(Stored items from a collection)
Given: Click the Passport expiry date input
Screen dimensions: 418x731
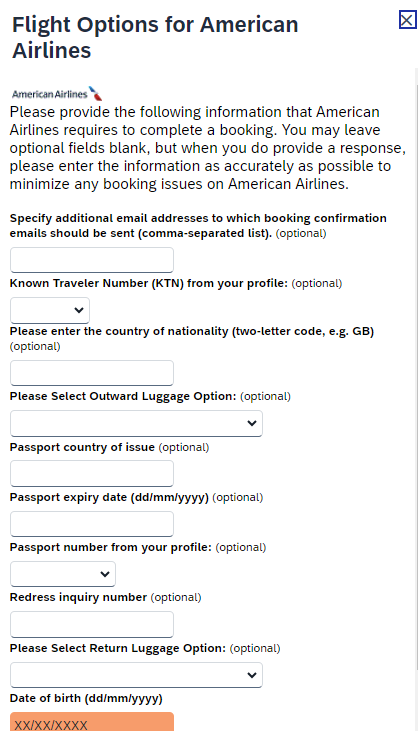Looking at the screenshot, I should (x=92, y=524).
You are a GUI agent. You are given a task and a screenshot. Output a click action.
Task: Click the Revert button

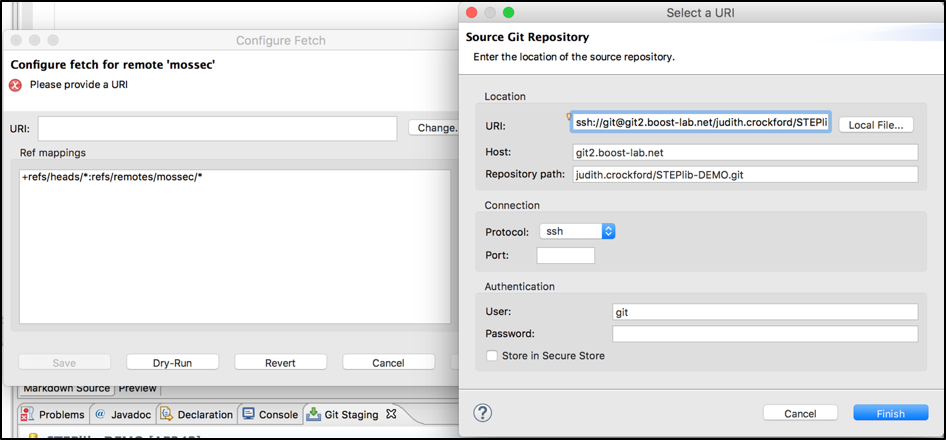click(x=280, y=362)
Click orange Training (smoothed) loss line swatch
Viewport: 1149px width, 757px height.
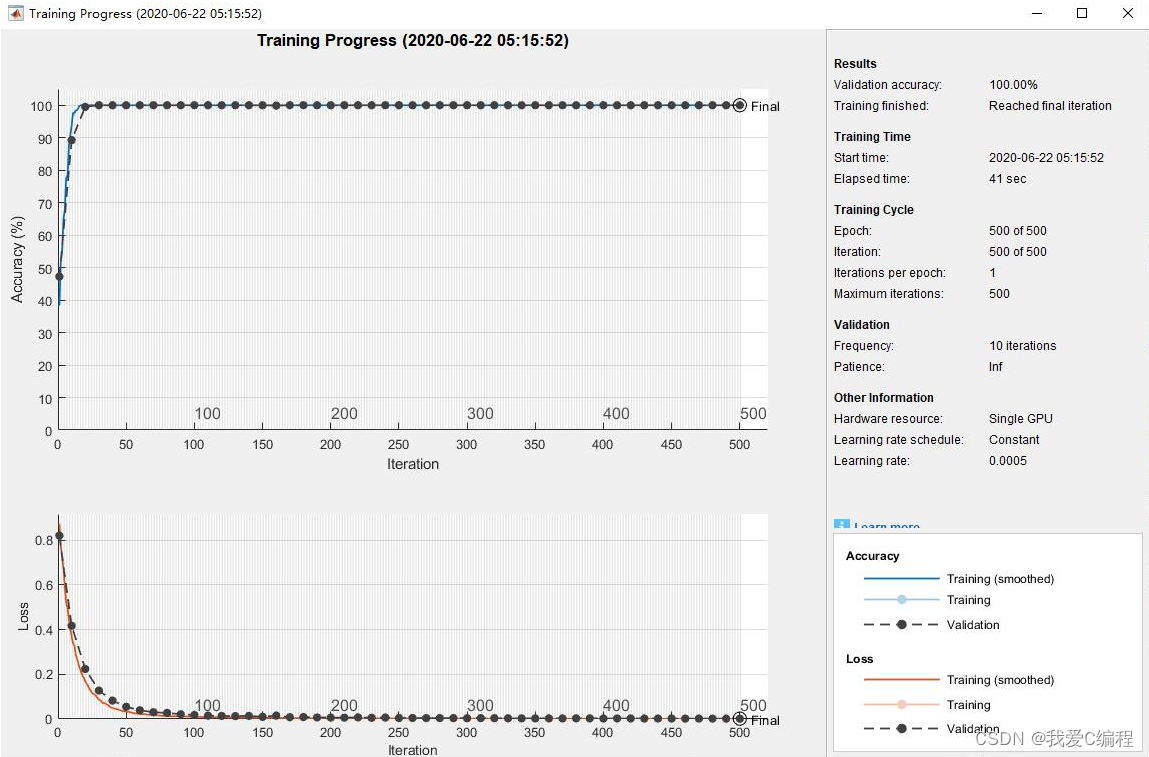click(x=892, y=680)
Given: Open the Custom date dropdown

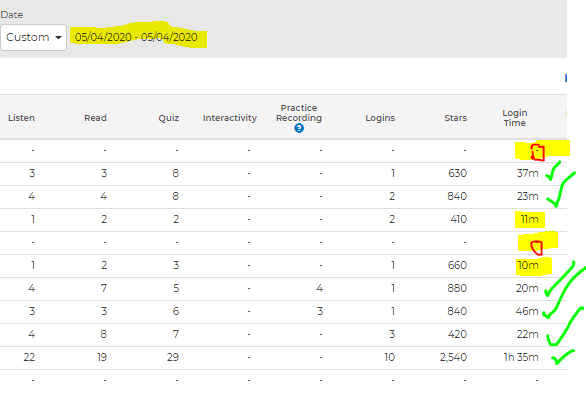Looking at the screenshot, I should pos(34,37).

● EXERCISE: The task calls for repeating each line above exactly while excluding the pictures.

● RESULT BELOW:
Given: Click the Passport expiry date input
Screen dimensions: 418x731
Looking at the screenshot, I should (x=92, y=524).
You are a GUI agent. You are given a task and a screenshot. Output a click action.
Task: Click the Revert button

click(x=280, y=362)
Click orange Training (smoothed) loss line swatch
Viewport: 1149px width, 757px height.
click(x=892, y=680)
Given: Open the Custom date dropdown

Looking at the screenshot, I should pos(34,37).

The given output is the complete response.